Exercise details | Copy out verbatim the rows below, beginning at the line that contains "This screenshot has height=1456, width=2576. Find" and stopping after the line that contains "center [247, 69].".

Material |
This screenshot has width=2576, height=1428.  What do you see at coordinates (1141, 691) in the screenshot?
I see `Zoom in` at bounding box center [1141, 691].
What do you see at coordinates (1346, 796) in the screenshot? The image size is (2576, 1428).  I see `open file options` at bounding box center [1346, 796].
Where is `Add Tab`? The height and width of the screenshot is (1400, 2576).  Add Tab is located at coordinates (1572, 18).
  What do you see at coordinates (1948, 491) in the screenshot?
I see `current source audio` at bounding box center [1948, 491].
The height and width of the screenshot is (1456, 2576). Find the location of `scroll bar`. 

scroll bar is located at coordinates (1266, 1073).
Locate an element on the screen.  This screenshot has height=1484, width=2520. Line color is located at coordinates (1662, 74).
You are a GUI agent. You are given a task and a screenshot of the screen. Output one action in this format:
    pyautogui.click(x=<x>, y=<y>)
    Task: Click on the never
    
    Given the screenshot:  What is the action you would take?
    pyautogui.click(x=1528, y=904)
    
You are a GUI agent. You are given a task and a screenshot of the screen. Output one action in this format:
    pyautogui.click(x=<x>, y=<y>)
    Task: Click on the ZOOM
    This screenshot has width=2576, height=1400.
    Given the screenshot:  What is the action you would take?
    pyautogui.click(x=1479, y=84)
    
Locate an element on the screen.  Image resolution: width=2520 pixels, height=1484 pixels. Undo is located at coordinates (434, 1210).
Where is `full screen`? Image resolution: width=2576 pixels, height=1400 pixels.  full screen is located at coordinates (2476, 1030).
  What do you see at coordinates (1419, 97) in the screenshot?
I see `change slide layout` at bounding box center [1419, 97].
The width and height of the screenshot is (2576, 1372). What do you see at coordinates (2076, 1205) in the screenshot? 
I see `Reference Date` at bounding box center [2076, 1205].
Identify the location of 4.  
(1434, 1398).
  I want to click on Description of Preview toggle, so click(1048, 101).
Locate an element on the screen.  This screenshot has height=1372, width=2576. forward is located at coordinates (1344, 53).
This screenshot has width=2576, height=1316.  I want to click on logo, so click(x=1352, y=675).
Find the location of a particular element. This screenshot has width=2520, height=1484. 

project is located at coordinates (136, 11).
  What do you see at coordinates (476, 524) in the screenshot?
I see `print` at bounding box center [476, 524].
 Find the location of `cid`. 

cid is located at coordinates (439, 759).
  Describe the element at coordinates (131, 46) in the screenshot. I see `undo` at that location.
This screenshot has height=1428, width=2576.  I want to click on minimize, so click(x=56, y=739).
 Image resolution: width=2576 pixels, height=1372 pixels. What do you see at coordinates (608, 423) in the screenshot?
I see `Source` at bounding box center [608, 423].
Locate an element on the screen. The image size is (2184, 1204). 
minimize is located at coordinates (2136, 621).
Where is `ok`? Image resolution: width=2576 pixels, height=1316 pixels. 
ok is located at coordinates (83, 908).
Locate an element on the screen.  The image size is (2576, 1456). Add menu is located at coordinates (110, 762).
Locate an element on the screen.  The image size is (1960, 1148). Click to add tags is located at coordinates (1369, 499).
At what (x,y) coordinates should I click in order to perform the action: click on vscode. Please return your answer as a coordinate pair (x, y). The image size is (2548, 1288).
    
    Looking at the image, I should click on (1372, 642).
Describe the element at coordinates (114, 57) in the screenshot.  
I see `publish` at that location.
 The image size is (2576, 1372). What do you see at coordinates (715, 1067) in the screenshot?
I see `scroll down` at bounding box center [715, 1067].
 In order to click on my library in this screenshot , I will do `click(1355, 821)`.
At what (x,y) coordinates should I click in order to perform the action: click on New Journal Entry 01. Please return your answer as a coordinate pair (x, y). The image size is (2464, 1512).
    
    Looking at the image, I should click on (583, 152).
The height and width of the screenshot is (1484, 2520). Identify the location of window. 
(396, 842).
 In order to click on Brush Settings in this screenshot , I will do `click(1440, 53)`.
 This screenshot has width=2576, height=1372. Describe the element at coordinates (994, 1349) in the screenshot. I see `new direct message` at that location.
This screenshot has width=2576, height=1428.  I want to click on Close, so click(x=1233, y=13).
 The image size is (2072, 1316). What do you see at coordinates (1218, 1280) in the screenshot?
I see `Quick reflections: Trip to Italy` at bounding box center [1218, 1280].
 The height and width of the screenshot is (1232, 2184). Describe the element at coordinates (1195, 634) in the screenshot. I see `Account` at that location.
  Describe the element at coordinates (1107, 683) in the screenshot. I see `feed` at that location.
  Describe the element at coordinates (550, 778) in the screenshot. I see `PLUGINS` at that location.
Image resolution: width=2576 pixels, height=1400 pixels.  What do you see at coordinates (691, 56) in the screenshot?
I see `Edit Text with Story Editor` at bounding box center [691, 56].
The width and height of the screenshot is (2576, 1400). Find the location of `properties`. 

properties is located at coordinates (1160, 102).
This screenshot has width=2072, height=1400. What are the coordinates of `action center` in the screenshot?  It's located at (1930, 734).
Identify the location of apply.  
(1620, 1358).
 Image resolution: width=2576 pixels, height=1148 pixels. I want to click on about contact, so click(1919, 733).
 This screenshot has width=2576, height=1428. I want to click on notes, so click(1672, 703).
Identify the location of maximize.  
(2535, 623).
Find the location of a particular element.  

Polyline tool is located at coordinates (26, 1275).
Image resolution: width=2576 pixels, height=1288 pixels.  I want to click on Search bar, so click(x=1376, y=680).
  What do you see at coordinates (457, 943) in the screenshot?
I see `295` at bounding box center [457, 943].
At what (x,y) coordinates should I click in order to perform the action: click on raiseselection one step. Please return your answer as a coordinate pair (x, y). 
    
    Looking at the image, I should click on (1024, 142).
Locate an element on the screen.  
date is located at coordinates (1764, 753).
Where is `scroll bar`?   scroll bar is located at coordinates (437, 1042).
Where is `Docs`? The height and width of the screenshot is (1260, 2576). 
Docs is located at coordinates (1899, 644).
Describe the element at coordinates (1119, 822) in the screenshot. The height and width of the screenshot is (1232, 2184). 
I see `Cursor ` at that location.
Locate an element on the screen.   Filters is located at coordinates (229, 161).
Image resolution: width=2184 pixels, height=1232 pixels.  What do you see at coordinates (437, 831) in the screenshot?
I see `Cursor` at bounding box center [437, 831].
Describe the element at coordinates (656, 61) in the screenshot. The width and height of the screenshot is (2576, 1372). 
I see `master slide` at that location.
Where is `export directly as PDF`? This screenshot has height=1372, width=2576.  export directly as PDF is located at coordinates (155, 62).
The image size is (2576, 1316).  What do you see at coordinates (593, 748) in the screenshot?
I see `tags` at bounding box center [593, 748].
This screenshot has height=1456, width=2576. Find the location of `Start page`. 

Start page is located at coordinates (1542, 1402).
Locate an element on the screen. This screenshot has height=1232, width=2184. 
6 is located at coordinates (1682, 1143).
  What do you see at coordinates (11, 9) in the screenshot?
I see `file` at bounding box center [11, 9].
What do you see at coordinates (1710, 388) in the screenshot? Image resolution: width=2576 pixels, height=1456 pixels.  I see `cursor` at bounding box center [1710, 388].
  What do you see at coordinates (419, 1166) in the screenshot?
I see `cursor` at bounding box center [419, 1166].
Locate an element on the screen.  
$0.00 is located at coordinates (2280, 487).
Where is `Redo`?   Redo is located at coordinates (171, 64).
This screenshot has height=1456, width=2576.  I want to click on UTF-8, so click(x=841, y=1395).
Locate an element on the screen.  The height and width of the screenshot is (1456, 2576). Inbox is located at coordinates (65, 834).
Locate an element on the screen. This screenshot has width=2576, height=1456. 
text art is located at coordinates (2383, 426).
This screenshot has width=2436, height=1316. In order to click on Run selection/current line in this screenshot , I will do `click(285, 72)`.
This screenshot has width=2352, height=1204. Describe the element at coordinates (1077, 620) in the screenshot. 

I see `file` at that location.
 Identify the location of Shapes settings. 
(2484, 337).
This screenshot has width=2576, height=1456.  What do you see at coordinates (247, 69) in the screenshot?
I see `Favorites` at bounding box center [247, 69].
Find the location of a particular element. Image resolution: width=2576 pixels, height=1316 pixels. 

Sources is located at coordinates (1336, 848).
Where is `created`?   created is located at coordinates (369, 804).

Correct output |
This screenshot has height=1456, width=2576. Find the location of `Start page`. 

Start page is located at coordinates (1542, 1402).
Locate an element on the screen. This screenshot has height=1232, width=2184. 
6 is located at coordinates (1682, 1143).
  What do you see at coordinates (11, 9) in the screenshot?
I see `file` at bounding box center [11, 9].
What do you see at coordinates (1710, 388) in the screenshot? Image resolution: width=2576 pixels, height=1456 pixels.  I see `cursor` at bounding box center [1710, 388].
  What do you see at coordinates (419, 1166) in the screenshot?
I see `cursor` at bounding box center [419, 1166].
Locate an element on the screen.  
$0.00 is located at coordinates (2280, 487).
Where is `Redo`?   Redo is located at coordinates (171, 64).
This screenshot has height=1456, width=2576.  I want to click on UTF-8, so click(x=841, y=1395).
Locate an element on the screen.  The height and width of the screenshot is (1456, 2576). Inbox is located at coordinates (65, 834).
Locate an element on the screen. This screenshot has width=2576, height=1456. 
text art is located at coordinates (2383, 426).
This screenshot has width=2436, height=1316. In order to click on Run selection/current line in this screenshot , I will do `click(285, 72)`.
This screenshot has width=2352, height=1204. Describe the element at coordinates (1077, 620) in the screenshot. 

I see `file` at that location.
 Identify the location of Shapes settings. 
(2484, 337).
This screenshot has width=2576, height=1456.  What do you see at coordinates (247, 69) in the screenshot?
I see `Favorites` at bounding box center [247, 69].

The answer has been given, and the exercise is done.